Advantages, said his committee’s 28-page document, of doing so include:
• Michigan PA 169 of 1970 provides for municipalities to establish such districts, recognizing historic preservation to be a public purpose local governments may by ordinance “regulate the construction addition, alteration, repair, moving excavation and demolition of resources” within them.
• Its creation would require appointing a study committee to prepare a report recommending boundaries for such a district. The township already has a Battaglia and Hawkins Ethnographic Study that satisfies initial PA 169 requirements.
• It would establish standards and guidelines for the treatment of cultural landscapes.
• It is supported by goals of the Tri-Community Master Plan.
• It would be consistent with local, regional and state preservation, conservation and recreational efforts for the Kalamazoo River.
• The Saugatuck-Douglas History Center and state groups could be potential partners.
• It might create federal grant funding opportunities via the State Historic Preservation Office (SHPO) forwarded to the National Park Service.
• It would be controversial due to its close association with the North Shore development. Some, the report noted, may recall how the township’s 2006 passage of restrictive R-4 zoning was tested by past owner Aubrey McClendon, resulting in lawsuits claiming it unconstitutionally singled out just his parcels.

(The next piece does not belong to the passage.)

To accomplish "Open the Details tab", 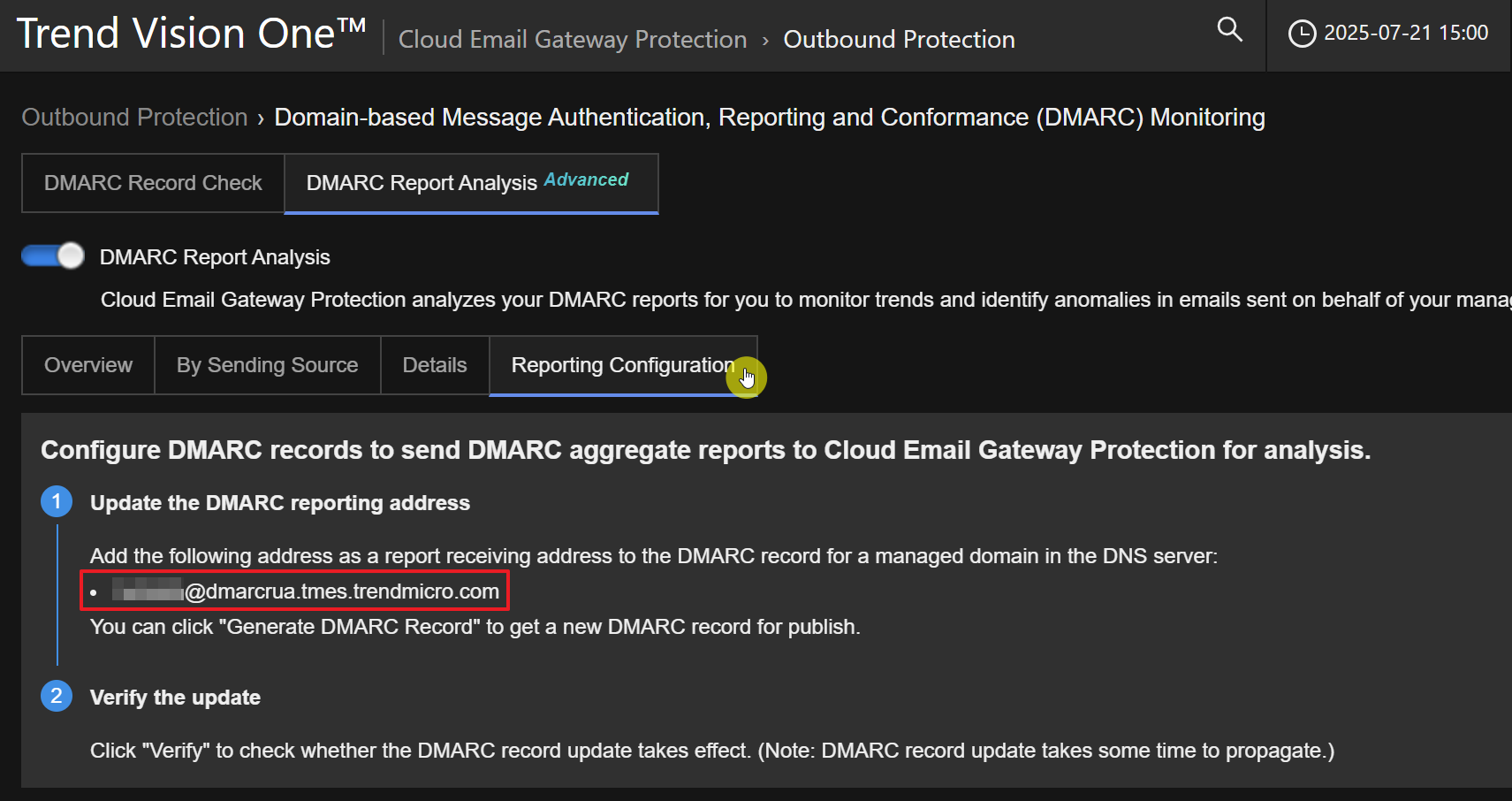I will [x=435, y=365].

The federal court settlement allowed McClendon and his successors to create and sell lot splits on its land north of the Kalamazoo River mouth and pursue further development on remaining downzoned from R-4 land.
• The report cited potential opposition by property owners within it, the well-heeled Padnos in particular.

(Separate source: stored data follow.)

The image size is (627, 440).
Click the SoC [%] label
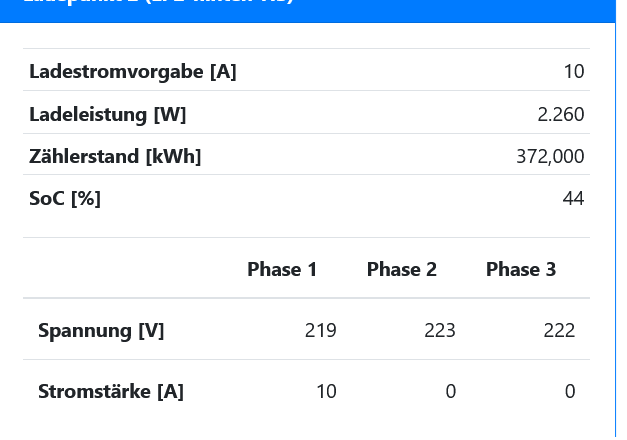click(65, 198)
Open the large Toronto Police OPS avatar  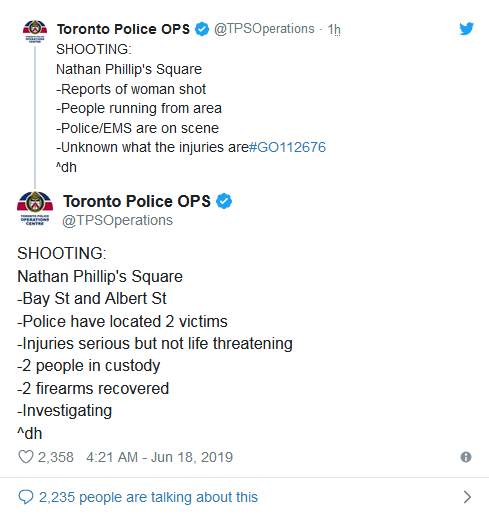35,209
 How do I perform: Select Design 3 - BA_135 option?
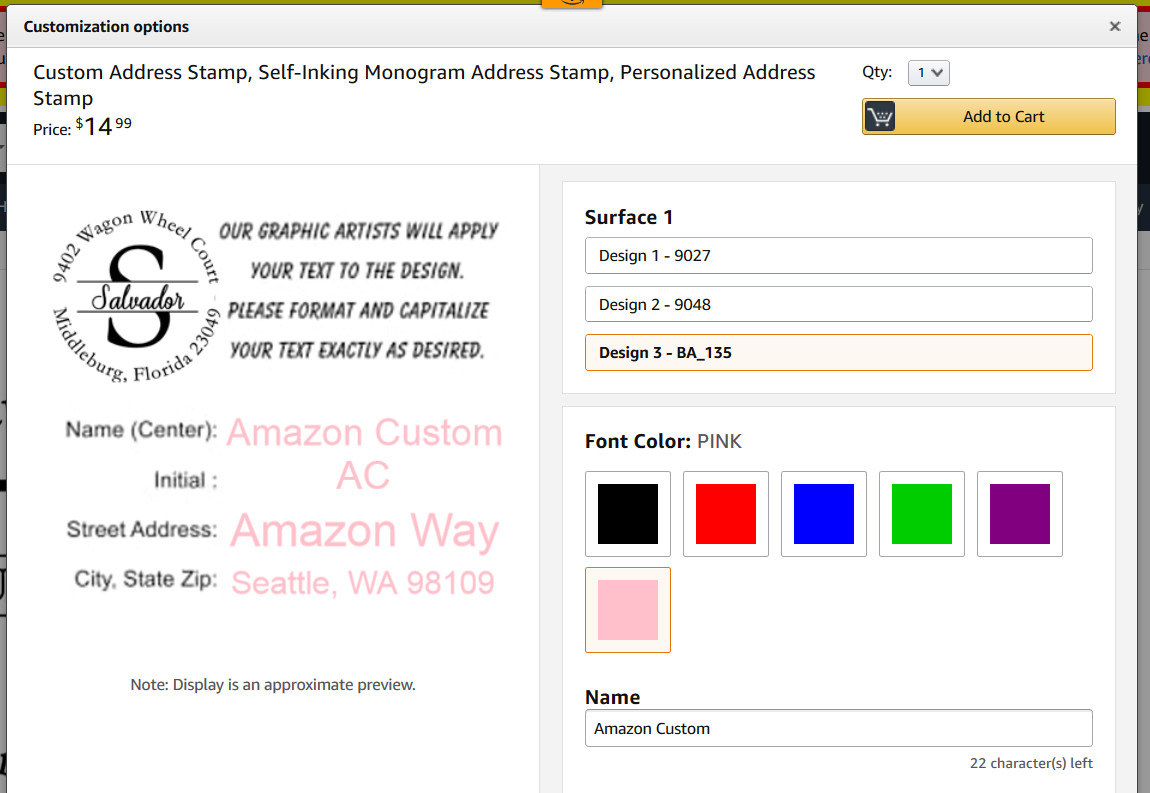click(838, 353)
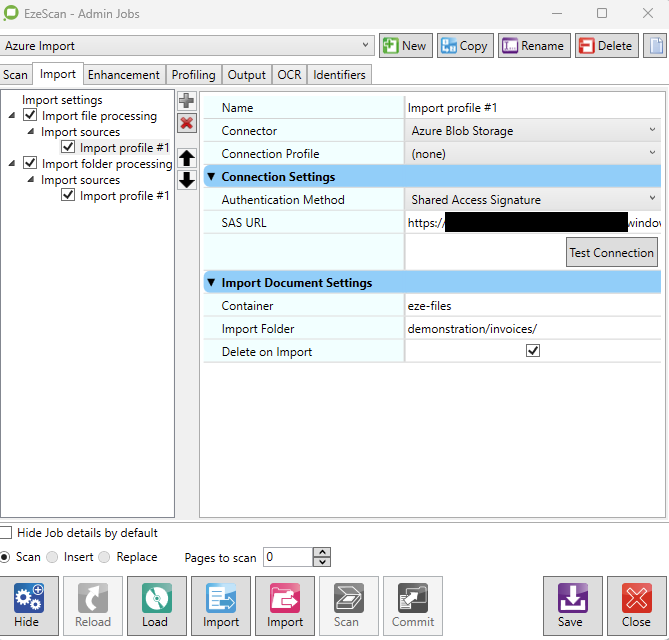This screenshot has height=640, width=669.
Task: Click the Hide gears icon button
Action: click(28, 606)
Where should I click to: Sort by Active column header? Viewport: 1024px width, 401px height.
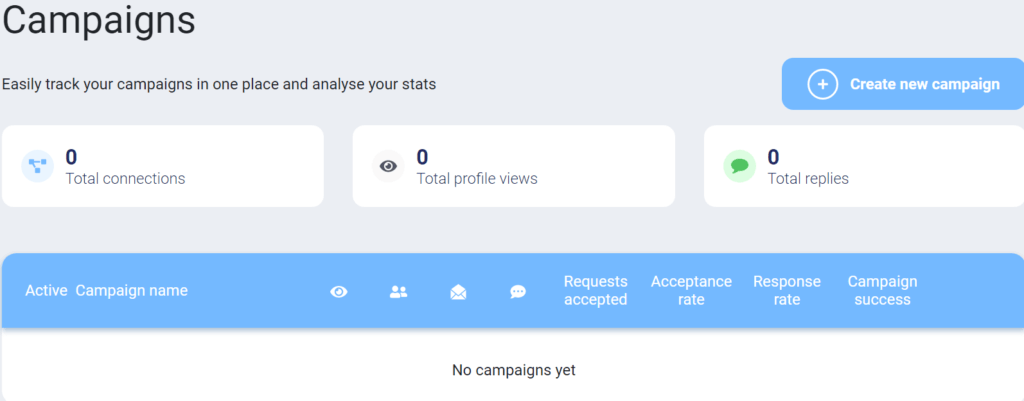[46, 291]
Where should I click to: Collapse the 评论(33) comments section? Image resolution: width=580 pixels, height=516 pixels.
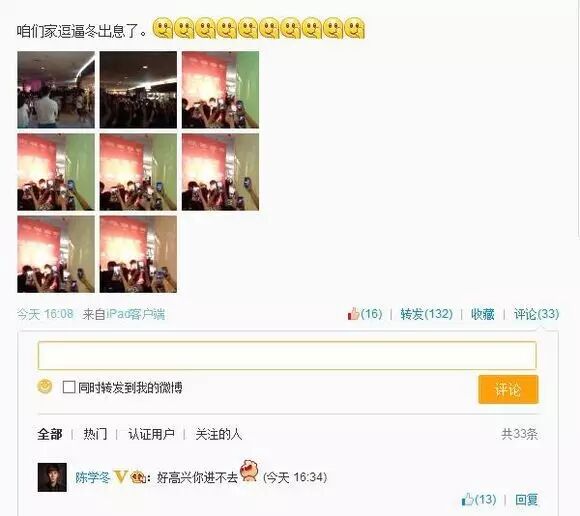tap(536, 314)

• Substantial staff and financial commitments. Does the township have human, time and fiscal resources to fulfill still more bureaucratic requirements? The report asked.
• Need for resident volunteers. A Historic District Commission requires at least five members, one of whom must be a Michigan-licensed architect, plus a separate study committee.
• Lengthy process. First the study committee would need to prepare a preliminary report including photographic inventory and information, plus evaluate resources using National Register of Historic Places criteria.
Once submitted to the planning commission, SHPO, the Michigan Historical Commission and state review board, the committee must wait at least 60 days to hold a public hearing.
It would then have up to one year to submit a final report to the township board, which could vote to approve or reject the proposed local district.
The property identified by the ethnographic study as the Kalamazoo River Mouth Traditional Cultural Property encompasses an extensive area that includes both sides of the river from Lake Michigan to beyond the swing bridge in New Richmond, though no municipalities within is potential bounds have signed onto it.
The current area being considered involves the cultural resources of the living community of the Gun Lake Tribe. “The board may want to consider whether the township has any special responsibility to preserving the cultural resources of the Gun Lake Tribe,” the report said.